— Consegna 1 —
Duplica senza modifiche le righe che seguono il brano, partendo da quella che contiene "Task: Select the df -h command" e proseguendo fino all'ultima riga, estremi inclusi.

— Brano scelto —
◆ ◆ ◆ ◆ ◆ ◆ ◆

Era talmente contento della sua condizione di fratello questuante che soleva dire: “Io sto bene, meglio che lo papa. Il papa ha delle fastidi et travagli, ma io mi godo questo mondo: et non cambiaria questa sacoccia col papato e col re Filippo insieme!” Il suo modo diretto e schietto lo portava a scambiare delle battute col Papa Sisto V o con San Filippo Neri, come anche con il futuro cardinale Cesare Baronio o con San Carlo Borromeo. Aveva battute sagaci con gli alunni del Collegio Germanico, ma anche con qualche dama della nobiltà romana, senza mai neppure un pizzico di malizia! I santi sanno ridere e far sorridere, nascondendo, come ha fatto fra Felice, l’ardore di consegnarsi a Cristo, senza che altri se ne accorgano. Questa è l’umiltà di chi non sa altra parola che quella di fare la volontà di Dio.

◆ ◆ ◆ ◆ ◆ ◆ ◆

— Dati estratti —
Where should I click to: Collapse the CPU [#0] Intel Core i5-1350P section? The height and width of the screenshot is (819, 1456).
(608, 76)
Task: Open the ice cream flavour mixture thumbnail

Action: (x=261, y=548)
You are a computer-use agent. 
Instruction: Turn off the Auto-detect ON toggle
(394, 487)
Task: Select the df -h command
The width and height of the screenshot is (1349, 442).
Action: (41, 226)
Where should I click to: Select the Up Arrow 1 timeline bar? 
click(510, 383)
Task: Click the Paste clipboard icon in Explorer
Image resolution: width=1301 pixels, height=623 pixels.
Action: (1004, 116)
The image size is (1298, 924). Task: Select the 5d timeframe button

◆ ◆ ◆ ◆ ◆ ◆ ◆

— Consegna 2 —
Rispondi alle domande seguenti sul brano su fra Felice.
(a) Insieme al papato, con quale re il frate dice che non cambierebbe la sua sacoccia?
(b) Gli alunni di quale collegio sono citati?
(c) Che cosa nascondeva fra Felice, senza che altri se ne accorgessero?

— Soluzione 1 —
Task: Select the df -h command
The width and height of the screenshot is (1349, 442).
Action: (41, 226)
Where should I click to: Select the Up Arrow 1 timeline bar? 
click(510, 383)
Task: Click the Paste clipboard icon in Explorer
Image resolution: width=1301 pixels, height=623 pixels.
Action: (1004, 116)
The image size is (1298, 924). Task: Select the 5d timeframe button

— Soluzione 2 —
(a) Con il re Filippo.
(b) Del Collegio Germanico.
(c) L'ardore di consegnarsi a Cristo.